%%
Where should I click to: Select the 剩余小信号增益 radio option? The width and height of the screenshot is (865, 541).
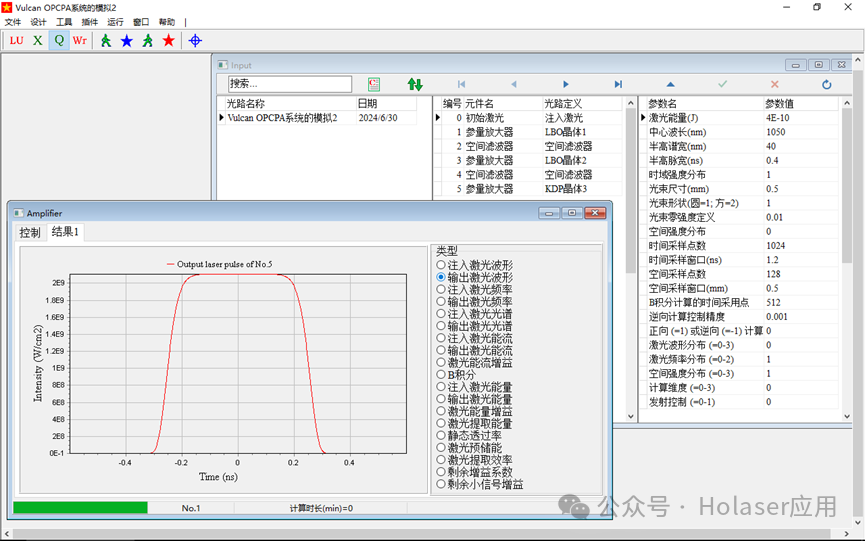[480, 485]
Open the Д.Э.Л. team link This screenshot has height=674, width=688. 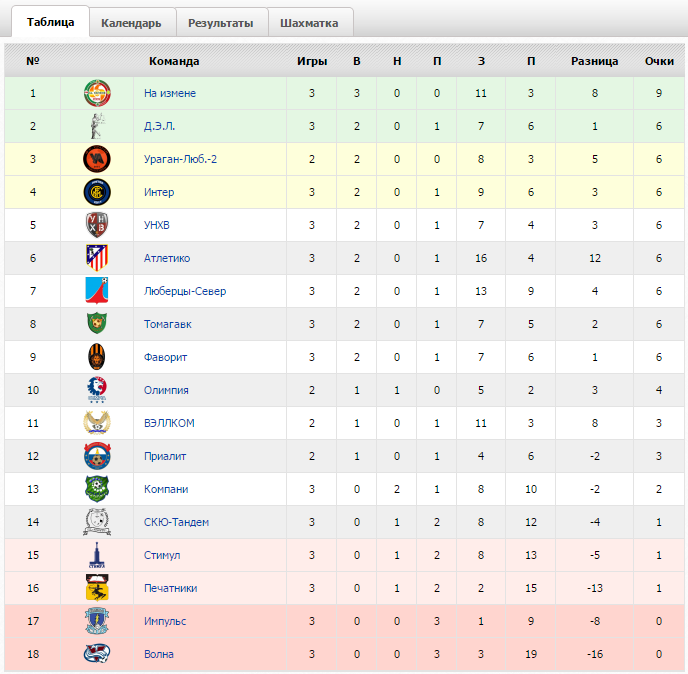(x=159, y=126)
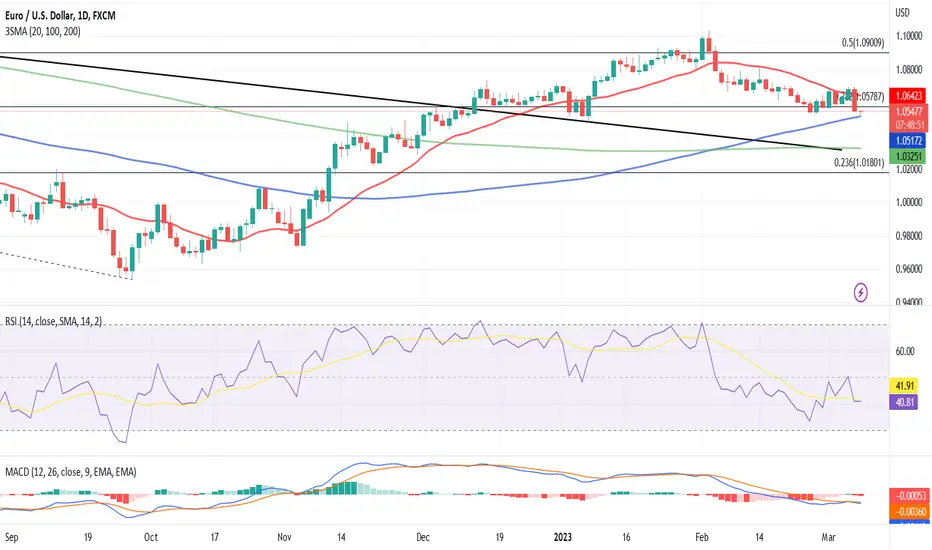Select the 0.5(1.09009) Fibonacci level label
This screenshot has width=932, height=550.
862,43
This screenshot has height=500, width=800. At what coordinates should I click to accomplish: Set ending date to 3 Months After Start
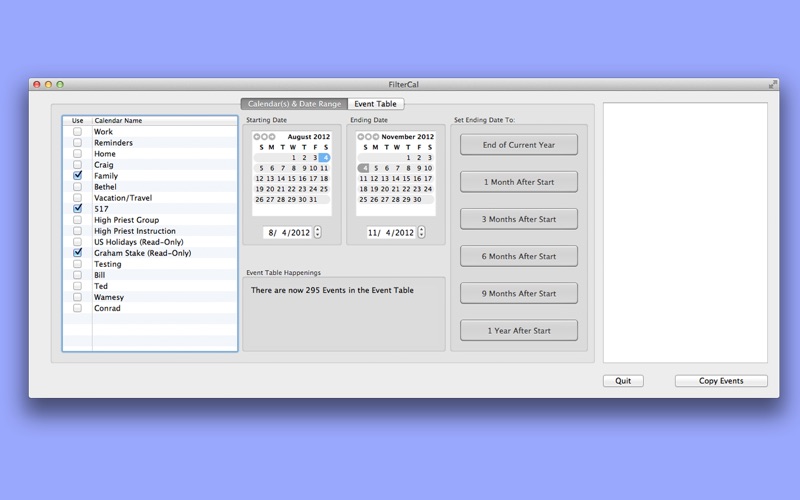tap(519, 219)
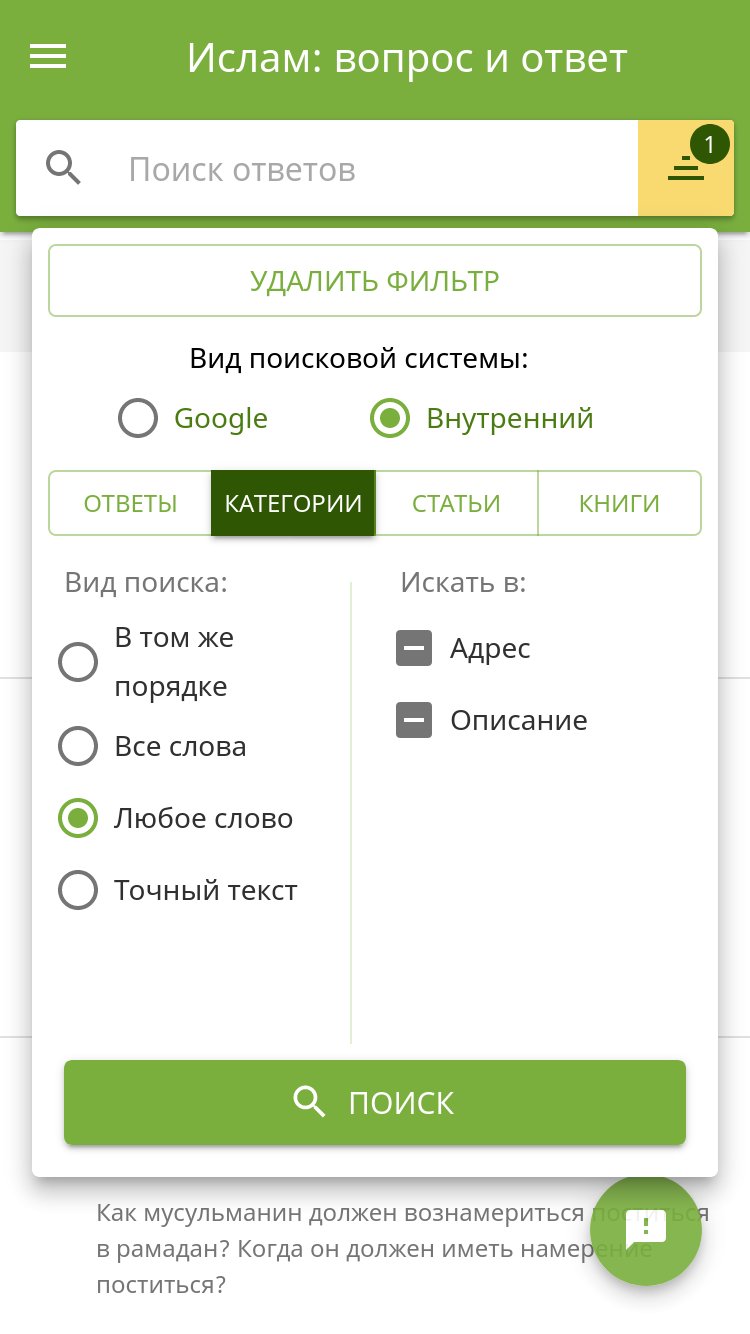This screenshot has height=1334, width=750.
Task: Toggle the Описание checkbox
Action: pos(414,720)
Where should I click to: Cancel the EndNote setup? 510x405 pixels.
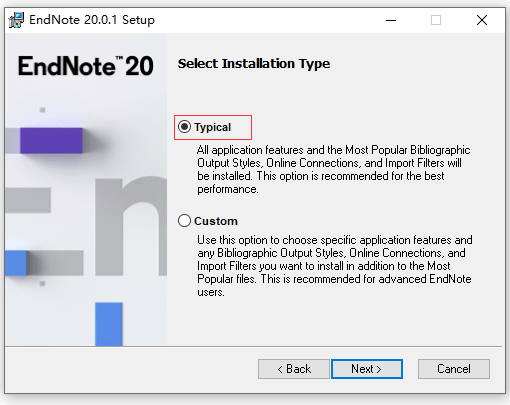[x=454, y=369]
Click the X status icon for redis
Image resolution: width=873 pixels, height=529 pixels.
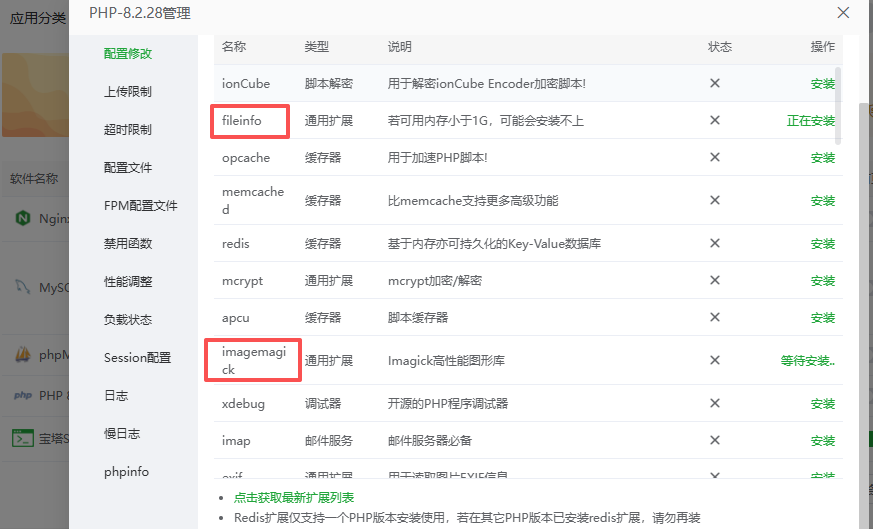click(x=715, y=244)
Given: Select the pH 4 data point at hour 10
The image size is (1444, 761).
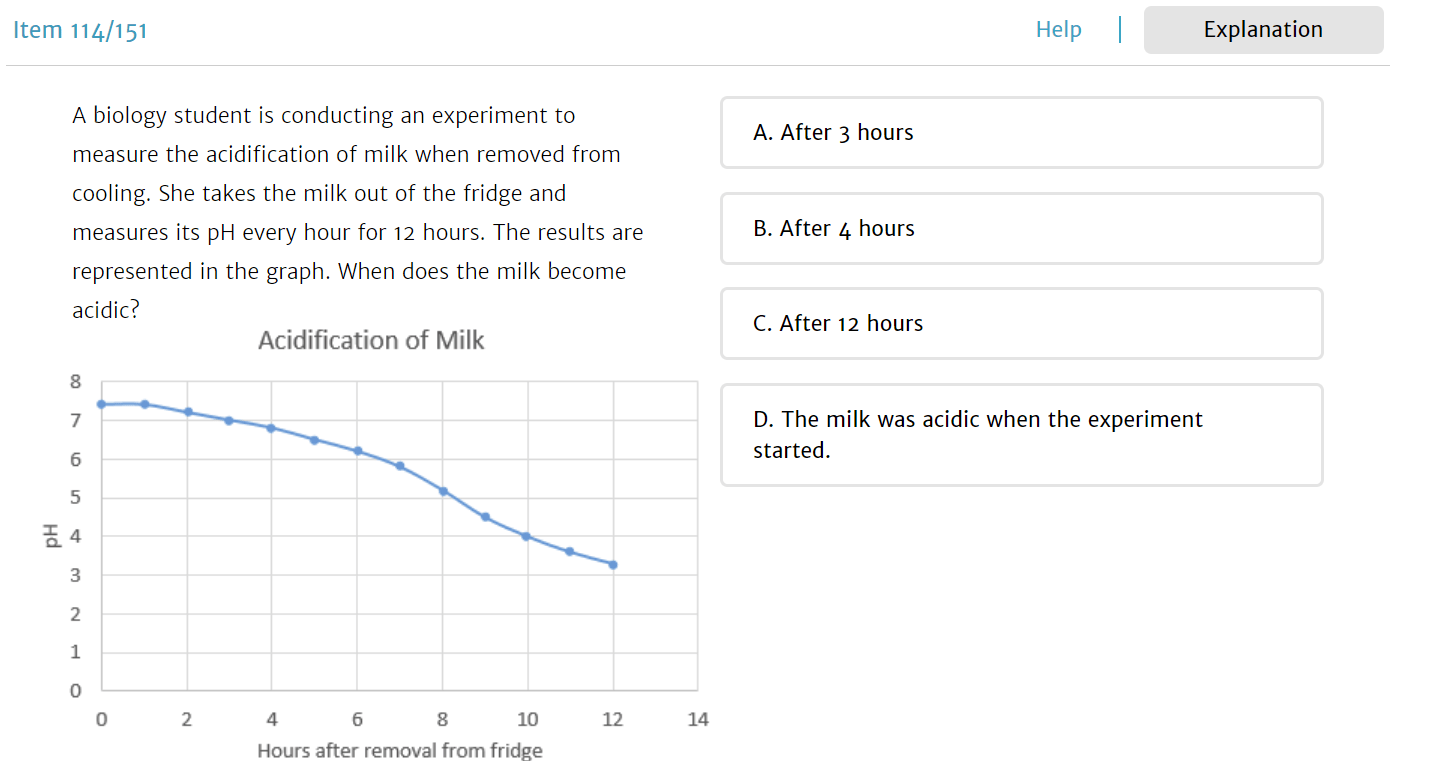Looking at the screenshot, I should (x=526, y=536).
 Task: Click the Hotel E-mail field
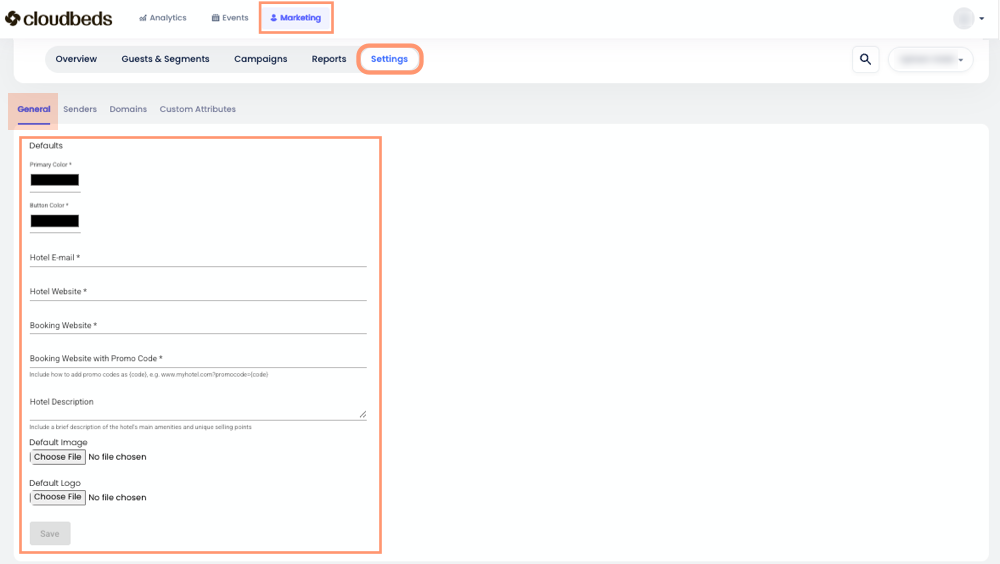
%%
> **Work instructions**
Write out, exactly as they appear, the lines from the one containing "Given: Select the pH 4 data point at hour 10" through the end of the material above, excluding pictures.

> **Reply**
Given: Select the pH 4 data point at hour 10
The image size is (1444, 761).
Looking at the screenshot, I should (x=526, y=536).
 Task: Click the Hotel E-mail field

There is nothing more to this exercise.